Um einen ernsthaften wirtschaftlichen Schaden zu erreichen, müssten die USA die EU, China und Indien – die wichtigsten Abnehmer des iranischen Öls und zentralsten Wirtschaftspartner des Irans, zum Anschluss an die Sanktionen bewegen. Selbst angesichts der UN-Sanktionen gegen den Iran, die vor dem Abschluss des Atomdeals eingeführt worden waren, hat die US-Administration es nicht geschafft, Japan, Südkorea, Indien und China zur Einschränkung des Ölimports zu zwingen. Da die EU-Staats- und Regierungschefs gegen die Handlungen der US-Administration sind, ist eine Rückkehr der europäischen Sanktionen ebenfalls kaum wahrscheinlich. Die Versuche des US-Finanzministeriums, Einschränkungen einzuführen und europäische Ölfirmen und Banken zu bestrafen, die die Kooperation mit dem Iran fortsetzen werden, würden zur Zuspitzung eines Konfliktes zwischen der EU und den USA und möglichen Gegenhandlungen der EU gegenüber US-Unternehmen führen.

Als die USA mit der Ergreifung von Strafmaßnahmen gegen europäische Unternehmen drohten, die an der Finanzierung und dem Bau von Nord Stream 2 beteiligt sind, kündigte die deutsche Regierung Gegenmaßnahmen an.
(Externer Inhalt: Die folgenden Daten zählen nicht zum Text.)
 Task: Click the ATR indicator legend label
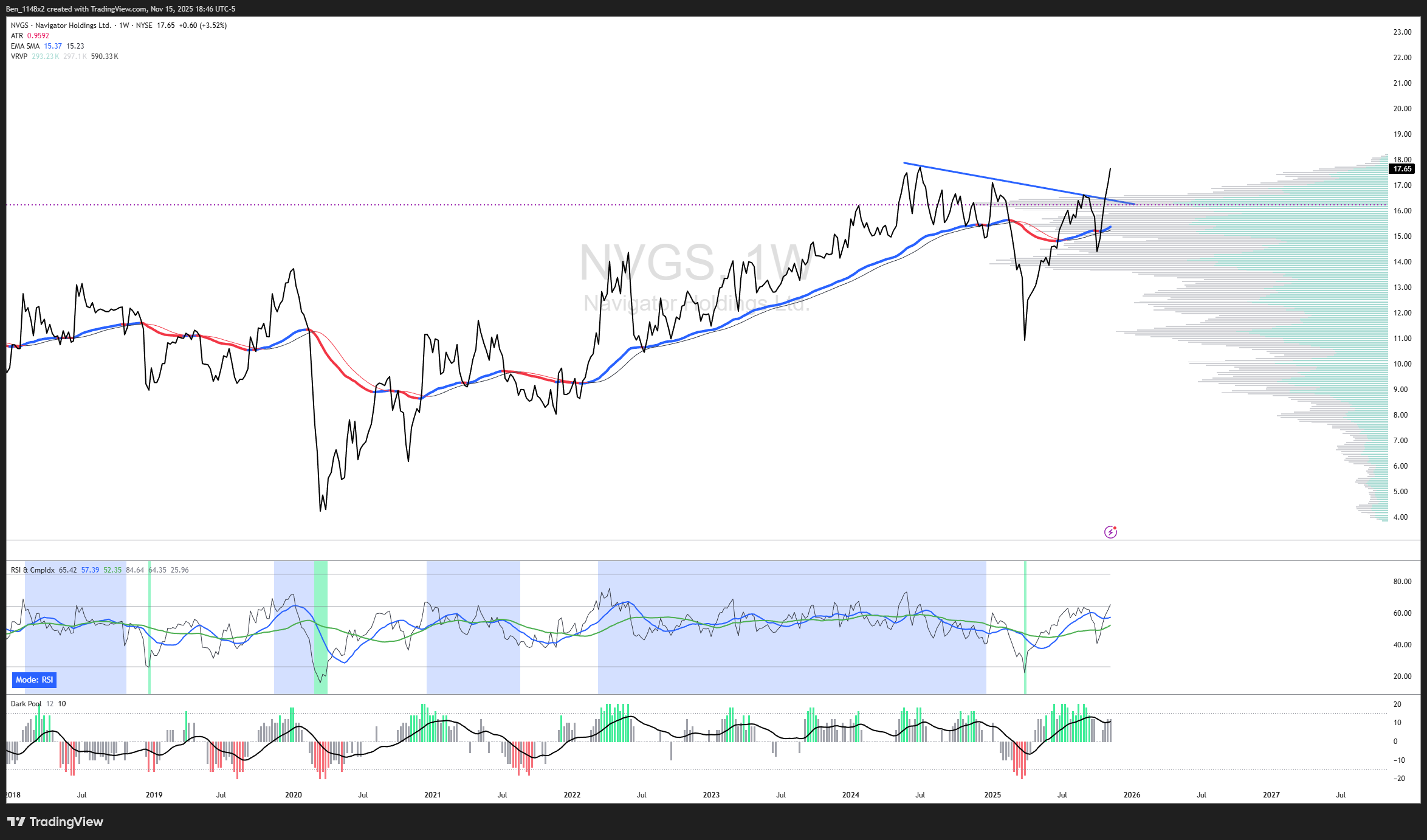17,36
Falls von den US-Sanktionen europäische Banken und Ölfirmen betroffen werden, wird die Reaktion ähnlich und vielleicht sogar noch härter sein. Der fehlende Wunsch der europäischen Staats- und Regierungschefs, sich dem Druck bei dieser Frage zu beugen, ist sowohl mit Interessen der europäischen Wirtschaft, als auch mit innenpolitischen Gründen verbunden. Wie die Zeitung „Financial Times“ schrieb, wäre der innenpolitische Preis sehr hoch, wenn man sich Washington bei dieser Frage unterwerfen würde. Als Beispiel werden Macrons fallende Umfragewerte nach seinen Versuchen angeführt, Trump während seines Washington-Besuchs zu „bezaubern“.
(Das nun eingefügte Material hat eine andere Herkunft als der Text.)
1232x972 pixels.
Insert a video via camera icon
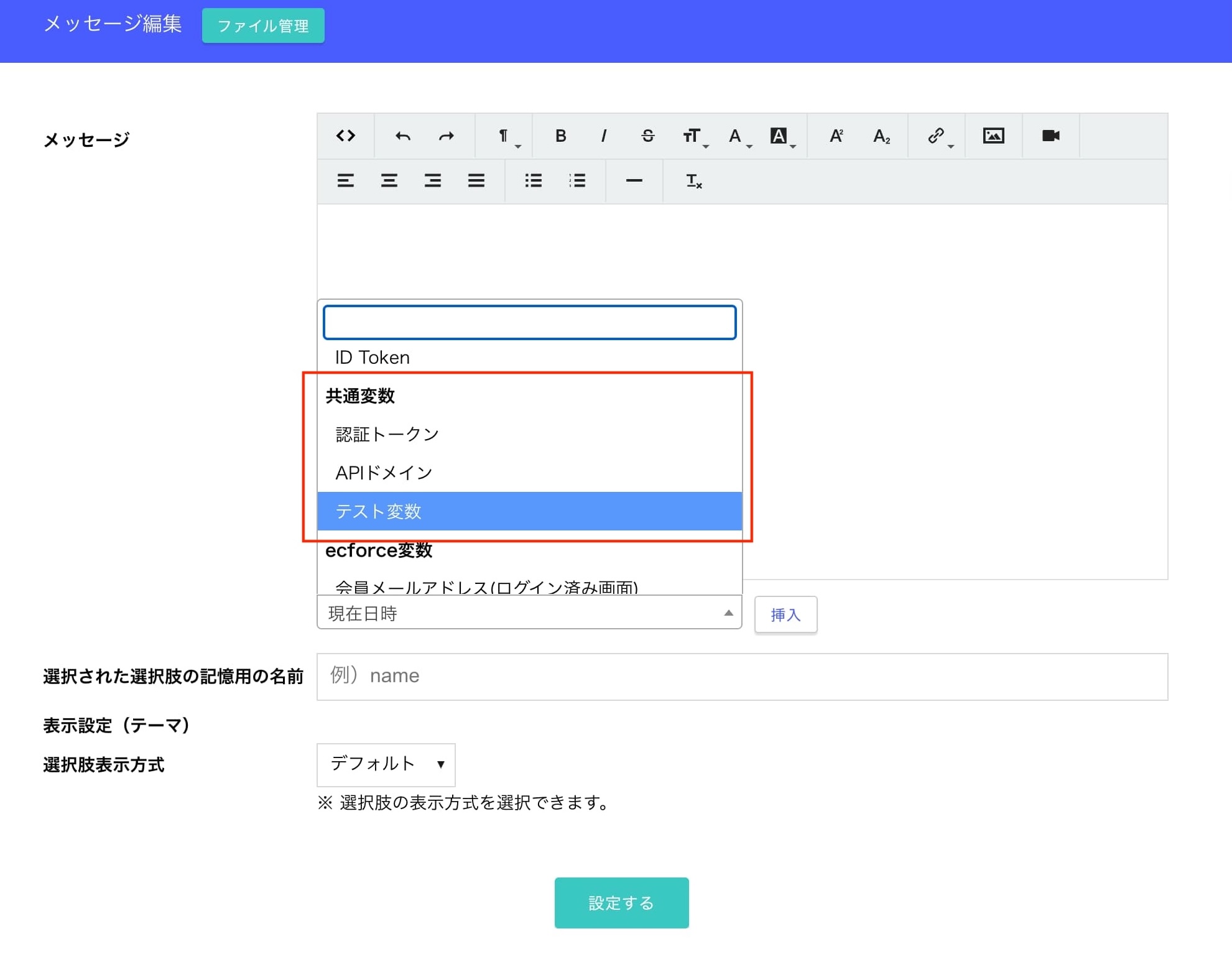tap(1050, 136)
Allerdings darf auch jenes Szenario nicht ausgeschlossen werden, dass die Trump-Administration sich nicht auf die Verhängung von Sanktionen, sondern auf einen maximal schnellen Übergang zur militärischen Konfrontationsphase konzentrieren wird. Pragmatisch gesehen  ist die entstandene Situation vorteilhaft für Russland – die Ölpreise gehen nach oben und mit den zunehmenden geopolitischen Spannungen steigt auch die Nachfrage nach russischen Waffen und diplomatischer Unterstützung. Angesichts des schlechten Verhaltens der USA wächst auch in Europa die Nachfrage nach vernünftigen geopolitischen Dialogpartnern. Die Verwandlung dieser positiven Umstände in konkrete materielle und politische Vorteile für Russland ist eine technische Sache. Wladimir Putin wird das sicherlich meistern.